• **Objective**
Reproduce every one of the items below word for word, line by line, without changing anything.

• **Provided entries**
━━━━━━━━━━━━━━━━━━━━━━━━━━━━━━

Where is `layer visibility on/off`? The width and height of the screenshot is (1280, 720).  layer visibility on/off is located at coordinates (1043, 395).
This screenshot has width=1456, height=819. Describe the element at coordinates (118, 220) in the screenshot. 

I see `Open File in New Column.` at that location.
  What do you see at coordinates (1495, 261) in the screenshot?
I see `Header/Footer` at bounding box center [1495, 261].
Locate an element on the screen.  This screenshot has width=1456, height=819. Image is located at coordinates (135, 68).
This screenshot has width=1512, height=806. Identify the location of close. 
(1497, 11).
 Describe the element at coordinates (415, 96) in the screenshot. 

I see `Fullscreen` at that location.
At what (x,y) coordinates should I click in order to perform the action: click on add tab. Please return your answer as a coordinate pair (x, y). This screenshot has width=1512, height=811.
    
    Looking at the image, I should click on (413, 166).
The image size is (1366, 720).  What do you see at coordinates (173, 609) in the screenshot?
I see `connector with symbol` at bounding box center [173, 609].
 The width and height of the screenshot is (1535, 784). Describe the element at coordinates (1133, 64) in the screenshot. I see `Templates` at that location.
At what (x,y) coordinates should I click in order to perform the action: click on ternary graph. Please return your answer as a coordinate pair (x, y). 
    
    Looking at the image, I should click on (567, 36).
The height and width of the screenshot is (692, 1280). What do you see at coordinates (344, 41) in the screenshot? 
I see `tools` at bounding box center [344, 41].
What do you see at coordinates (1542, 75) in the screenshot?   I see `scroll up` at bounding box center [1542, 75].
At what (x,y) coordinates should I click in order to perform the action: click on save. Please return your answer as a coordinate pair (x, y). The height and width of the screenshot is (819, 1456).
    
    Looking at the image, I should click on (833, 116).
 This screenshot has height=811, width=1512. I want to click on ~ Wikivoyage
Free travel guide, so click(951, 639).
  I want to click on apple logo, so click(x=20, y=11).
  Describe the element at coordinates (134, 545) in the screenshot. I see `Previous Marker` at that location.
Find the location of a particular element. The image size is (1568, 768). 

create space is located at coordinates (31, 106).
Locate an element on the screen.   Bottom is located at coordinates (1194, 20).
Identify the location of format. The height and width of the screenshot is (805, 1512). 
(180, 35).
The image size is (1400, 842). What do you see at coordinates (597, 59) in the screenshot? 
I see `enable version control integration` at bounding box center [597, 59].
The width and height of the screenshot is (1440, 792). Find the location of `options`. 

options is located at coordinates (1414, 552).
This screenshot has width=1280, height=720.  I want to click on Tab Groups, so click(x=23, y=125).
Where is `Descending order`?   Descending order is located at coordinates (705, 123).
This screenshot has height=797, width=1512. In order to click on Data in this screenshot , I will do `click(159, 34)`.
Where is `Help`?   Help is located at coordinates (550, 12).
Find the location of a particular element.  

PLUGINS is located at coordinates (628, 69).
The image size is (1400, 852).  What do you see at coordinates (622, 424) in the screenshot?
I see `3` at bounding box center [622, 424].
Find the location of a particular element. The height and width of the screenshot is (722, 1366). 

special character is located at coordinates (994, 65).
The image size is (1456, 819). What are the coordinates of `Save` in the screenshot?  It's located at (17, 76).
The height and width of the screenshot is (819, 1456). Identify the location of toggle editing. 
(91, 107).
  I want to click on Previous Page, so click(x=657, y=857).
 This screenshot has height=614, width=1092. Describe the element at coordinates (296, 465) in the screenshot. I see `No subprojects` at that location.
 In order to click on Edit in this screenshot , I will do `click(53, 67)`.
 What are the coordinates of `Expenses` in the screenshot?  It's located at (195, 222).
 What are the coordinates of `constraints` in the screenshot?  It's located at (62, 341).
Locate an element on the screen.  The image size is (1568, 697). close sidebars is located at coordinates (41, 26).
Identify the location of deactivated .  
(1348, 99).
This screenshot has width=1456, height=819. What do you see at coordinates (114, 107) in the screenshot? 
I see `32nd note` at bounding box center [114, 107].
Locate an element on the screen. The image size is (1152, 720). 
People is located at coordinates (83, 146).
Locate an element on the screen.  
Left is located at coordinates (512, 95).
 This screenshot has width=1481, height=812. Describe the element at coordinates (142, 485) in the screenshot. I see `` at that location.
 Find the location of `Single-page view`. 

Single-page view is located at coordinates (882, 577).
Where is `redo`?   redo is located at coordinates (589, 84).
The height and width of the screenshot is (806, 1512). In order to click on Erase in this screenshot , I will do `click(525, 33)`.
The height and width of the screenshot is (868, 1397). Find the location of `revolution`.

━━━━━━━━━━━━━━━━━━━━━━━━━━━━━━

• **Task result**
Where is `layer visibility on/off`? The width and height of the screenshot is (1280, 720).  layer visibility on/off is located at coordinates (1043, 395).
This screenshot has width=1456, height=819. Describe the element at coordinates (118, 220) in the screenshot. 

I see `Open File in New Column.` at that location.
  What do you see at coordinates (1495, 261) in the screenshot?
I see `Header/Footer` at bounding box center [1495, 261].
Locate an element on the screen.  This screenshot has width=1456, height=819. Image is located at coordinates (135, 68).
This screenshot has width=1512, height=806. Identify the location of close. 
(1497, 11).
 Describe the element at coordinates (415, 96) in the screenshot. 

I see `Fullscreen` at that location.
At what (x,y) coordinates should I click in order to perform the action: click on add tab. Please return your answer as a coordinate pair (x, y). This screenshot has width=1512, height=811.
    
    Looking at the image, I should click on (413, 166).
The image size is (1366, 720).  What do you see at coordinates (173, 609) in the screenshot?
I see `connector with symbol` at bounding box center [173, 609].
 The width and height of the screenshot is (1535, 784). Describe the element at coordinates (1133, 64) in the screenshot. I see `Templates` at that location.
At what (x,y) coordinates should I click in order to perform the action: click on ternary graph. Please return your answer as a coordinate pair (x, y). 
    
    Looking at the image, I should click on (567, 36).
The height and width of the screenshot is (692, 1280). What do you see at coordinates (344, 41) in the screenshot? 
I see `tools` at bounding box center [344, 41].
What do you see at coordinates (1542, 75) in the screenshot?   I see `scroll up` at bounding box center [1542, 75].
At what (x,y) coordinates should I click in order to perform the action: click on save. Please return your answer as a coordinate pair (x, y). The height and width of the screenshot is (819, 1456).
    
    Looking at the image, I should click on (833, 116).
 This screenshot has height=811, width=1512. I want to click on ~ Wikivoyage
Free travel guide, so click(951, 639).
  I want to click on apple logo, so click(x=20, y=11).
  Describe the element at coordinates (134, 545) in the screenshot. I see `Previous Marker` at that location.
Find the location of a particular element. The image size is (1568, 768). 

create space is located at coordinates (31, 106).
Locate an element on the screen.   Bottom is located at coordinates (1194, 20).
Identify the location of format. The height and width of the screenshot is (805, 1512). 
(180, 35).
The image size is (1400, 842). What do you see at coordinates (597, 59) in the screenshot? 
I see `enable version control integration` at bounding box center [597, 59].
The width and height of the screenshot is (1440, 792). Find the location of `options`. 

options is located at coordinates (1414, 552).
This screenshot has width=1280, height=720.  I want to click on Tab Groups, so click(x=23, y=125).
Where is `Descending order`?   Descending order is located at coordinates (705, 123).
This screenshot has height=797, width=1512. In order to click on Data in this screenshot , I will do `click(159, 34)`.
Where is `Help`?   Help is located at coordinates (550, 12).
Find the location of a particular element.  

PLUGINS is located at coordinates (628, 69).
The image size is (1400, 852).  What do you see at coordinates (622, 424) in the screenshot?
I see `3` at bounding box center [622, 424].
Find the location of a particular element. The height and width of the screenshot is (722, 1366). 

special character is located at coordinates (994, 65).
The image size is (1456, 819). What are the coordinates of `Save` in the screenshot?  It's located at (17, 76).
The height and width of the screenshot is (819, 1456). Identify the location of toggle editing. 
(91, 107).
  I want to click on Previous Page, so click(x=657, y=857).
 This screenshot has height=614, width=1092. Describe the element at coordinates (296, 465) in the screenshot. I see `No subprojects` at that location.
 In order to click on Edit in this screenshot , I will do `click(53, 67)`.
 What are the coordinates of `Expenses` in the screenshot?  It's located at (195, 222).
 What are the coordinates of `constraints` in the screenshot?  It's located at (62, 341).
Locate an element on the screen.  The image size is (1568, 697). close sidebars is located at coordinates (41, 26).
Identify the location of deactivated .  
(1348, 99).
This screenshot has width=1456, height=819. What do you see at coordinates (114, 107) in the screenshot? 
I see `32nd note` at bounding box center [114, 107].
Locate an element on the screen. The image size is (1152, 720). 
People is located at coordinates (83, 146).
Locate an element on the screen.  
Left is located at coordinates (512, 95).
 This screenshot has width=1481, height=812. Describe the element at coordinates (142, 485) in the screenshot. I see `` at that location.
 Find the location of `Single-page view`. 

Single-page view is located at coordinates (882, 577).
Where is `redo`?   redo is located at coordinates (589, 84).
The height and width of the screenshot is (806, 1512). In order to click on Erase in this screenshot , I will do `click(525, 33)`.
The height and width of the screenshot is (868, 1397). Find the location of `revolution`.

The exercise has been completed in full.